Do sheep have a sense of direction? I don’t know. I know they’re creatures of habit, but just because they can get into a routine doesn’t mean they know where they’re going when left to their own devices. As far as I’m concerned, sheep have two settings, hungry and scared. And if they aren’t one, they’re the other.
Today’s verse is Isaiah 53:6.
All of us, like sheep, have strayed away. We have left God’s paths to follow our own. Yet the Lord laid on him the sins of us all.
I’ve blogged before about how similar we are to sheep. The more you know about sheep, the more you’ll realize how much we’re alike. If you leave a sheep on its own, it will walk the same path day after day because it’s the path it has always followed. And even if there isn’t any food on that path, it will keep looking for it until it walks itself to death.
When you’re raising sheep, you have to establish a routine that you repeat daily. If you don’t, they get scared. I was told during my days raising sheep for 4-H that you would increase your chances of your sheep surviving through the fair if you played a radio in their barn stall constantly. Because there would be radios at the fair, and if the sheep isn’t used to it, it’ll drop dead in fright.
And you also have to establish a feeding schedule every day. You can’t just put all their food in the stall with them because they won’t stop eating when they’re full. They’ll eat themselves to death. And you have to mix salt in with their food instead of providing a salt block because they’ll chew holes in their teeth.
Does any of that sound familiar? Maybe we don’t chew holes in our teeth per se and maybe radios don’t scare us and maybe we can fend for ourselves a little better than sheep can, but how different are we really? I make fun of sheep for lacking a sense of direction, but my sense of direction is no better. Because when I wander off on my own, I get into all sorts of trouble.
There are so many times I am sure I know where I’m going. And I’m confident that even if I get into a sticky situation, I can handle myself well enough to get out unscathed. But it rarely happens that way. I’ve gotten really good at turning around when I’m trying to navigate a city I don’t know. But it’s one thing to turn around when you’ve taken a wrong turn while you’re driving. It’s something else to turn around when you’ve made a wrong choice in life.
Wrong choices in life don’t just affect me. Getting lost in life doesn’t just have an impact on my situation; it affects the people around me too. And the really ironic part of it is that I would never get lost if I just stayed on the path God laid out.
That’s why sheep need shepherds. They aren’t capable of taking care of themselves. So someone has to provide food for them or show them where they can find food. And sheep know that, as much as a sheep can know anything. That’s where we are different. We think we can take care of ourselves. We think we can survive on our own. We think we don’t need a shepherd because if we have a shepherd that means we aren’t in control of our lives.
But shepherds know where to find food. Shepherds know where to find water. They know how to take care of their sheep. Shepherds aren’t enemies with their sheep; their sheep are their livelihood. So why wouldn’t a shepherd want the best for them?

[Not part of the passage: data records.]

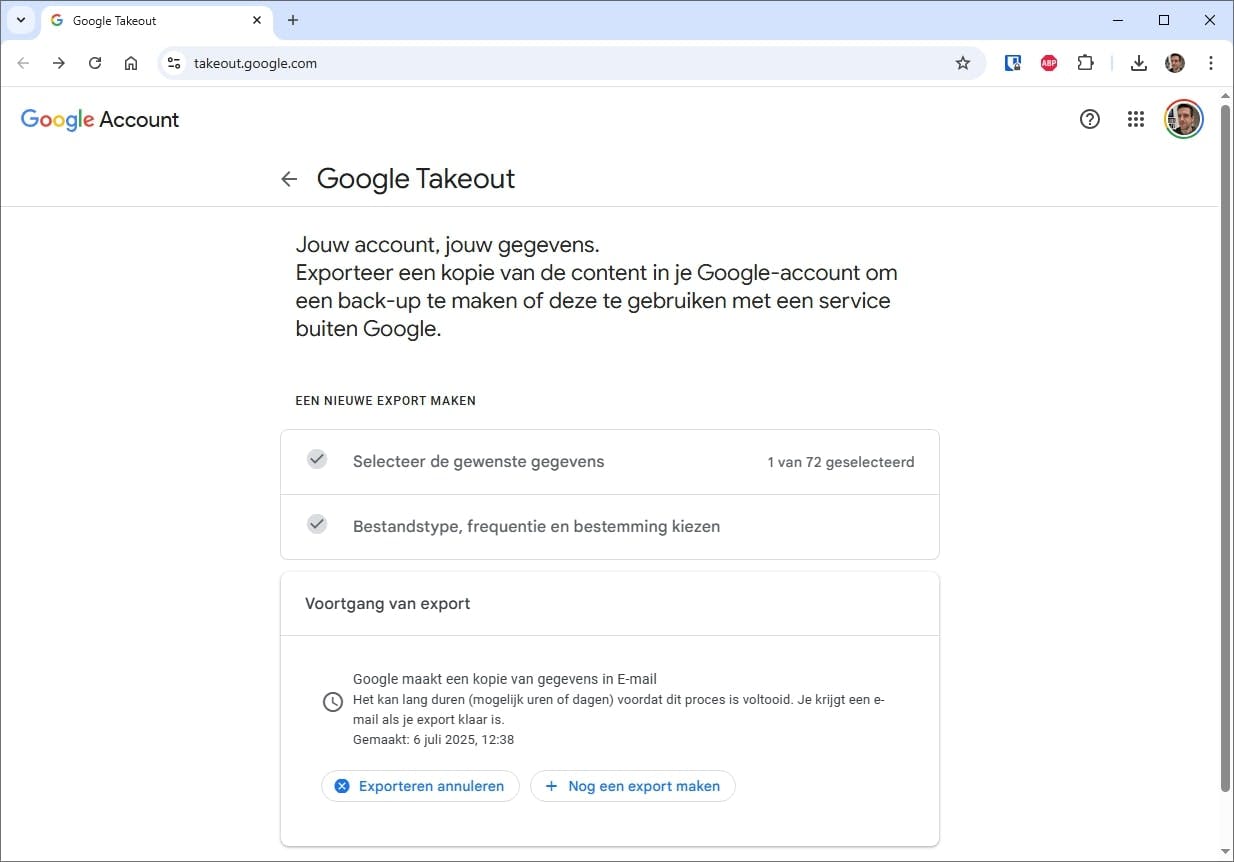
Task: Open the Chrome Extensions puzzle icon
Action: point(1085,63)
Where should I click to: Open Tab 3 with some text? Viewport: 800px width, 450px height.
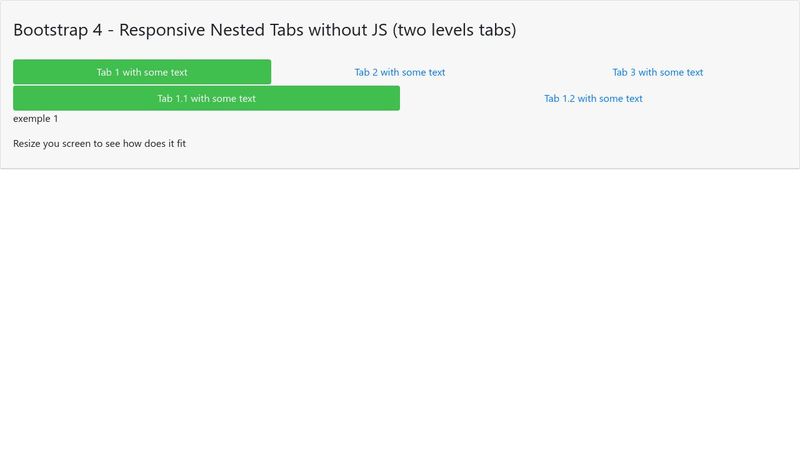click(658, 72)
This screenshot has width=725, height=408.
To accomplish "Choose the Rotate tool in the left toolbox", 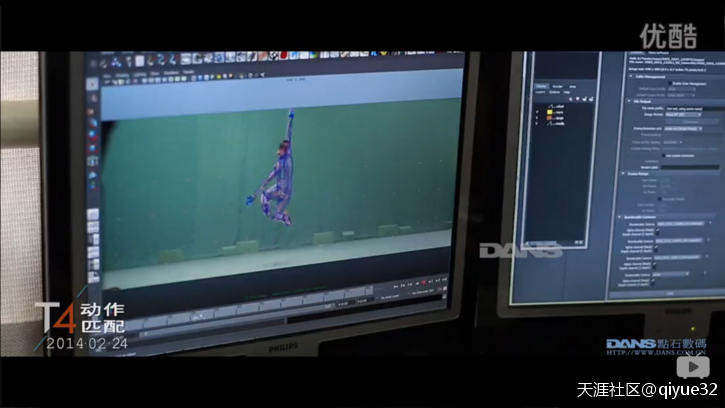I will pos(91,137).
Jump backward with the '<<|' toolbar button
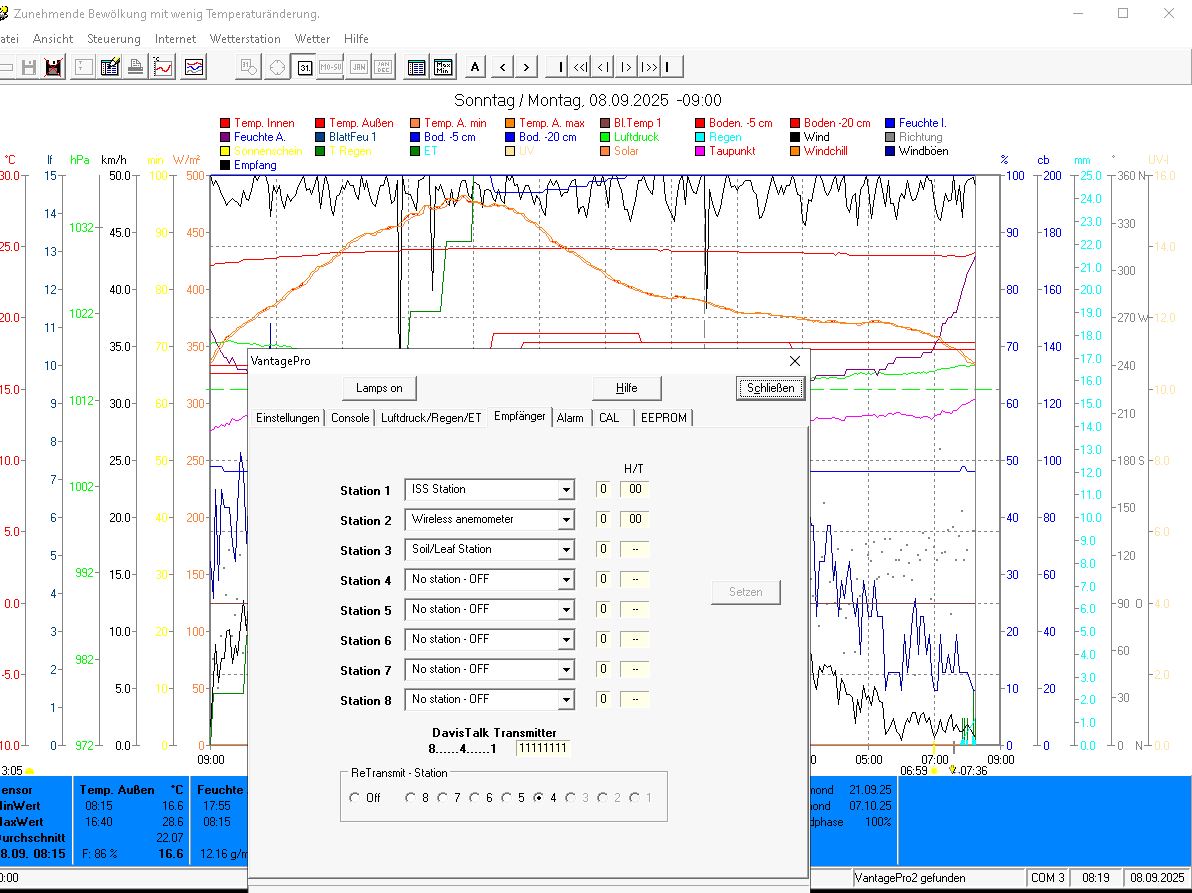Image resolution: width=1192 pixels, height=893 pixels. pos(581,67)
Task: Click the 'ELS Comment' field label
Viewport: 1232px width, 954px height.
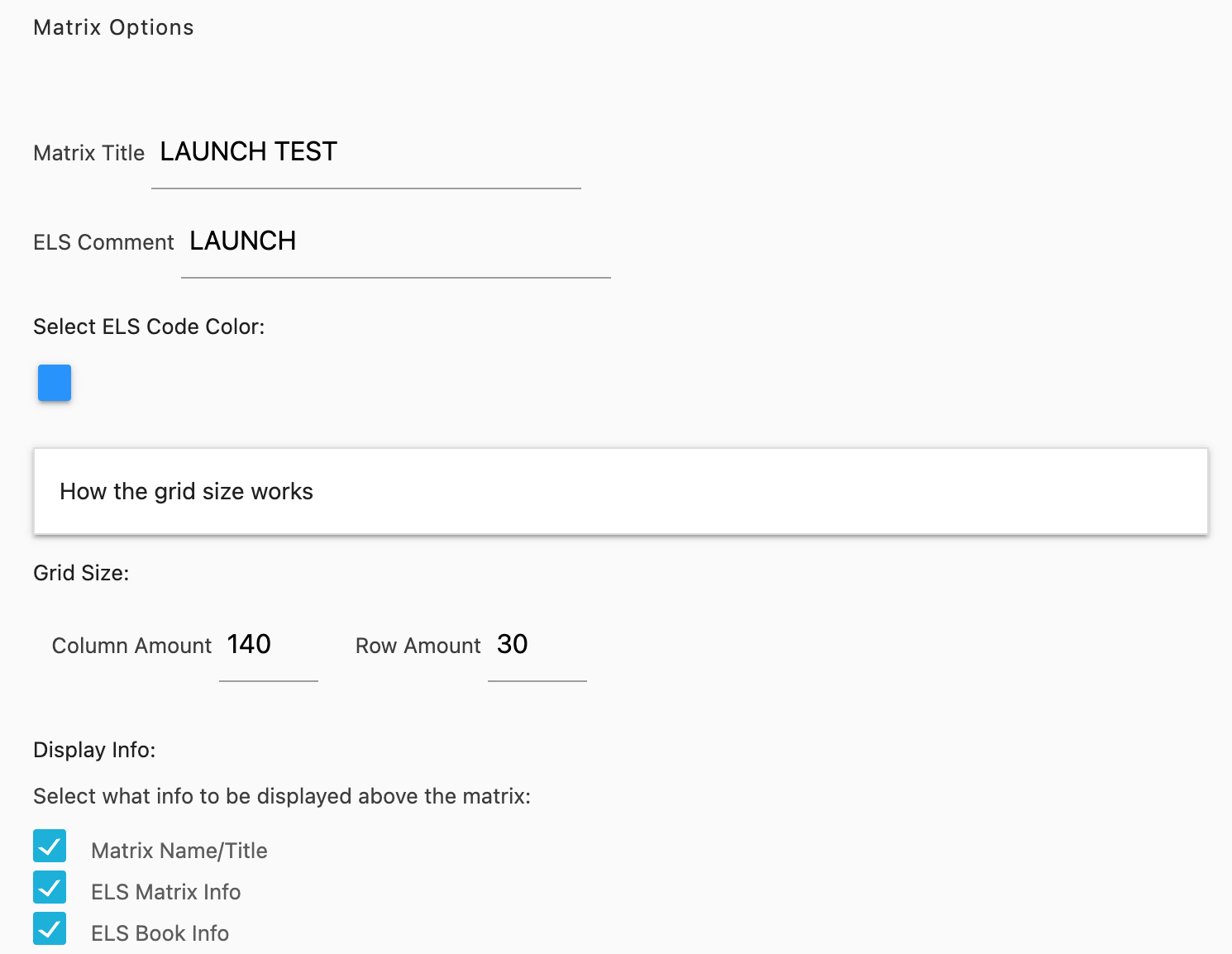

I’m not saying we are God’s livelihood, but why wouldn’t He want the best for us? The issue comes when His best doesn’t match our expectations, and that’s when we walk away from Him and get lost looking for food along our own path. We’re fortunate that He comes looking for us.
It’s the shepherd’s job to know how to take care of his sheep. It’s God’s job to know how to take care of us. And maybe there are times when it doesn’t feel like God is leading me along a fun path, but I need to trust that He knows where He’s going because I don’t.